В первых двигателях давление было немногим выше давления крови в наших сосудах. Но такие материалы, как кожа, не могут выдерживать горячий пар, поэтому нечего было и помышлять о паровом двигателе из мягких камер, мембран и гибких труб. Чтобы система воспроизводила движения, которые с легкостью и, вероятно, с гораздо меньшими усилиями выполняют животные (сравните поршни с кузнечными мехами!), инженер был вынужден применить металлы и механические сочленения. Здесь необходимы были колеса, пружины, соединительные стержни и скользящие в цилиндрах поршни. Хотя все эти довольно неуклюжие средства поначалу были навязаны инженеру используемым материалом, со временем он стал смотреть на них как на единственно правильный и заслуживающий уважения путь. Утвердившись в своей привычке к металлическим балкам и зубчатым колесам, инженер отстранился от многого другого. Более того, такое отношение к материалам захватило и широкую публику. Недавно во время коктейля миловидная супруга одного американского ученого сказала мне: "Вы серьезно говорите, что в порядке вещей строить самолеты из дерева? Из бревен? Я вам не верю, вы надо мной смеетесь".

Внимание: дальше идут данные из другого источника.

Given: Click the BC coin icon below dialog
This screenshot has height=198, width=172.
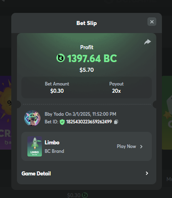Looking at the screenshot, I should (x=85, y=195).
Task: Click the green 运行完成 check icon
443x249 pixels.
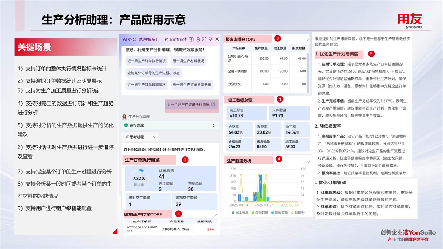Action: [126, 125]
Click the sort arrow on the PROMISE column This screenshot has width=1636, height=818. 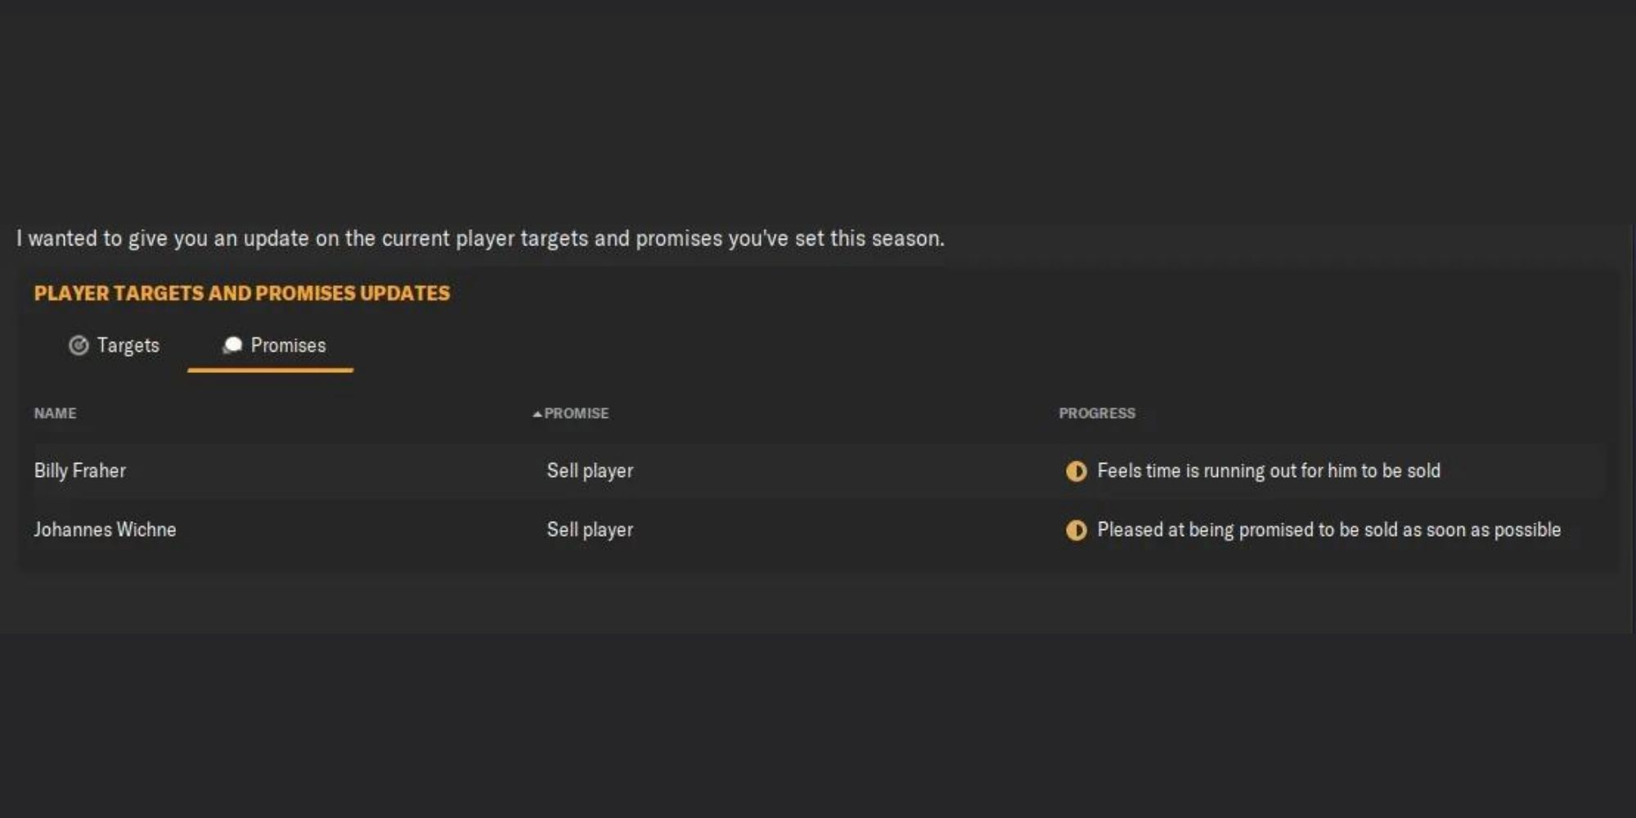click(x=537, y=413)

В какой мере такая точка зрения объективно оправдана и в какой степени она основана на предрассудках и необоснованных пристрастиях - вот один из вопросов, которые мы обсудим в этой книге. Нам нужно достичь сбалансированного взгляда на предмет. Традиционное развитие инженерных конструкций, сделанных из кирпича, камня, бетона, а также из стали и алюминия, было весьма успешным; и, конечно же, мы должны относиться серьезно и к самим этим конструкциям, и к тому, чему они должны научить нас в более широком плане. Однако не стоит забывать, что, например, надувные шины изменили лицо наземного транспорта, явившись, быть может, более важным изобретением, чем двигатель внутреннего сгорания. И тем не менее мы нечасто рассказываем студентам о шинах, а в обучении будущих инженеров всегда присутствует тенденция прятать подальше все, что имеет отношение к гибким конструкциям. Посмотрев же на все это другими глазами, нельзя не попытаться частично переориентировать традиционную технику на модели, в какой-то мере навеянные живой природой.

Как бы ни смотреть на проблему в целом, нам никуда не уйти от того факта, что каждая область техники в большей или меньшей степени связана с вопросами прочности и жесткости, и мы должны считать каждый раз, что нам повезло, когда наши ошибки в этих вопросах стоили лишь денег и волнений, а не жизни. Специалистам-электротехникам не грех напомнить, что отказы в работе электрических и электронных устройств очень часто бывают вызваны механическими повреждениями.

Конструкции могут рушиться и рушатся в действительности, и это порой имеет важные, а иногда и драматичные последствия. Однако не меньшее значение имеют жесткость конструкции и перемещения ее элементов еще до разрушения в технике. Плохо, если шатается дом, пол или стол, но никуда не годится оптическое устройство, скажем, микроскоп или фотокамера, если его прекрасные по качеству, линзы неточно и нежестко фиксированы. К сожалению, дефекты такого рода встречаются сплошь и рядом.

Конструкции и эстетика

В сегодняшнем мире, нравится нам это или нет, мы привязаны к той или иной форме современной техники и обязаны стремиться к тому, чтобы эта техника работала надежно и эффективно, а это немыслимо без грамотного расчета конструкций. Но человек жив не одной только надежностью и эффективностью, и надо взглянуть правде в глаза: слишком часто окружающие нас предметы не могут не наводить тоску. Дело, пожалуй, не столько в том, что встречаются вещи, которые можно назвать уродливыми, сколько в преобладании серости и однообразия. Слишком редко современные изделия веселят душу, так что при взгляде на них чувствуешь себя лучше и счастливей.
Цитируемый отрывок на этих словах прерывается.